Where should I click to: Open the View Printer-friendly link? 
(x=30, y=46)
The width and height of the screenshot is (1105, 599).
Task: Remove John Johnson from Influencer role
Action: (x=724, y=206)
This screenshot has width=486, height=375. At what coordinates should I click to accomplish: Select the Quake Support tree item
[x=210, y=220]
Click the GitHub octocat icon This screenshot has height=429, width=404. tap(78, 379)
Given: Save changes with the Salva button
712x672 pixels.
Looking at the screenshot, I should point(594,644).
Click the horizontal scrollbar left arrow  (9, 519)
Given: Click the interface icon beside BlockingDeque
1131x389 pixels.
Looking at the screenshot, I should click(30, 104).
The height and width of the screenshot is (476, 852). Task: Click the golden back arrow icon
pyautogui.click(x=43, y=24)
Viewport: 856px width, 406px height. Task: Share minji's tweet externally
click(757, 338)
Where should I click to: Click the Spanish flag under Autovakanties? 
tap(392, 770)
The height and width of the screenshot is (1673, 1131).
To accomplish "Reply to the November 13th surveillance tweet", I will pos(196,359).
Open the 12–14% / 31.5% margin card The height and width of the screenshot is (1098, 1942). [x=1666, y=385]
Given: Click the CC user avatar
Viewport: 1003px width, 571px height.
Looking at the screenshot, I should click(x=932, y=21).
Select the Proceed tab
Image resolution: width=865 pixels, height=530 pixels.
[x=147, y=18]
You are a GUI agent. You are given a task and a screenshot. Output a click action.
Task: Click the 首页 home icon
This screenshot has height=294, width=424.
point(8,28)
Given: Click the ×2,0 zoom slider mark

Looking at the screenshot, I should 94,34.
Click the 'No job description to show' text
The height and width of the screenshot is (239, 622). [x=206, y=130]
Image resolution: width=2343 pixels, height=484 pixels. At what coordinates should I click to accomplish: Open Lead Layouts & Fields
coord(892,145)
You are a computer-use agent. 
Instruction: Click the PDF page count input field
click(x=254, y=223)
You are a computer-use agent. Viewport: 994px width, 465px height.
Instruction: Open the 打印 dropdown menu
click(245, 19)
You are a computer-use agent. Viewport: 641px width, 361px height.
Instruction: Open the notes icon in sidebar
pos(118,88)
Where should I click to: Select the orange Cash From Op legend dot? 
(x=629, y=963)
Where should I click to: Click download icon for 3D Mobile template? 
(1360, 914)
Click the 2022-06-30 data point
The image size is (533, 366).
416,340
# # #
[Objective]:
Change "margin card" to "margin panel" in the records above, from the line with "Open the 12–14%" up to and including the line with "Looking at the screenshot, I should 94,34.", and give only those lines, otherwise unchanged.

[Written answer]:
Open the 12–14% / 31.5% margin panel The height and width of the screenshot is (1098, 1942). [x=1666, y=385]
Given: Click the CC user avatar
Viewport: 1003px width, 571px height.
Looking at the screenshot, I should click(x=932, y=21).
Select the Proceed tab
Image resolution: width=865 pixels, height=530 pixels.
[x=147, y=18]
You are a GUI agent. You are given a task and a screenshot. Output a click action.
Task: Click the 首页 home icon
This screenshot has height=294, width=424.
point(8,28)
Given: Click the ×2,0 zoom slider mark

Looking at the screenshot, I should 94,34.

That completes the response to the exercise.